Mortgage rates jumped to a four-month high, increasing home-loan costs as the economy shows signs of strengthening.
The average rate for a 30-year fixed mortgage was 4.23%, up from 4.12% last week and the highest since early May, Freddie Mac said in a statement today. The average 15-year rate rose to 3.37% from 3.26%, according to the McLean, Va.-based mortgage-finance company.
Federal Reserve policy makers yesterday tapered monthly bond buying to $15 billion in their seventh consecutive $10 billion cut, staying on course for an October end to the program intended to keep rates low. The Fed maintained a commitment to keep the benchmark interest rate near zero for a “considerable time” after the asset purchases are completed, saying the economy is expanding at a moderate pace.
“Interest rates can’t forever ignore the increasingly good economic news,” said Keith Gumbinger, vice president of HSH.com, a Riverdale, N.J.-based mortgage-data firm. “The window has narrowed a little bit for homebuyers.

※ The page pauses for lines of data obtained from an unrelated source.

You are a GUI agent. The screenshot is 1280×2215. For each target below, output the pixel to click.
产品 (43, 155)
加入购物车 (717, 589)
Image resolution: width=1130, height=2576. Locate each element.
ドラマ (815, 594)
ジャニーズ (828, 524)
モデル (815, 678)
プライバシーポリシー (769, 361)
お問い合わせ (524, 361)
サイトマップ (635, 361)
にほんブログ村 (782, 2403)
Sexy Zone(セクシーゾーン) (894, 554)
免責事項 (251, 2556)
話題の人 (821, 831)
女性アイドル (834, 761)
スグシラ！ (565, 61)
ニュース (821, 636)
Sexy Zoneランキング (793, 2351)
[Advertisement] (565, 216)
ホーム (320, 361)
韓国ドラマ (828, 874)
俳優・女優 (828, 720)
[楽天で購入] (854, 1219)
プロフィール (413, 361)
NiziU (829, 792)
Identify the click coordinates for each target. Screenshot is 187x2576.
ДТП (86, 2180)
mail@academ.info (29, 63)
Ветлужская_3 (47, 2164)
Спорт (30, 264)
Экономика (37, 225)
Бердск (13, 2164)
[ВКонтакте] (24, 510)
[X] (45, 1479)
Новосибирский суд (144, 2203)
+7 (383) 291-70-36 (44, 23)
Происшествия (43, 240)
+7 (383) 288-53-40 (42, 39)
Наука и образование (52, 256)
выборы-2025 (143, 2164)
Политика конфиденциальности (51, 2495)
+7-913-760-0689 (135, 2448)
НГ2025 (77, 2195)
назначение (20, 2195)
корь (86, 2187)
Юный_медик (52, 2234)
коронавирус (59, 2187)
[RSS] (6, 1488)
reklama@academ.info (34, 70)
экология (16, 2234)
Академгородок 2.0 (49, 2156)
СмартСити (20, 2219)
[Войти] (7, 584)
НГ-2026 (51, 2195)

Odds are we will see some more narrowing as time goes buy.”
Before this week’s increase, mortgage rates had been little changed for the past two months, hovering at the lowest levels of the year. The 30-year average had moved within a range of only four basis points since July 17, Freddie Mac data show. A basis point is 0.01 percentage point.
The labor market has been showing steady gains. Unemployment last month fell to 6.1%, matching the lowest level since September 2008. While monthly payroll growth slowed to 142,000 jobs in August, this year’s average gain of 215,000 puts the U.S. on pace to add 2.58 million positions for the biggest annual growth in 15 years.
Confidence among homebuilders rose to a nine-year high in September, the National Association of Home Builders/Wells Fargo sentiment measure showed yesterday.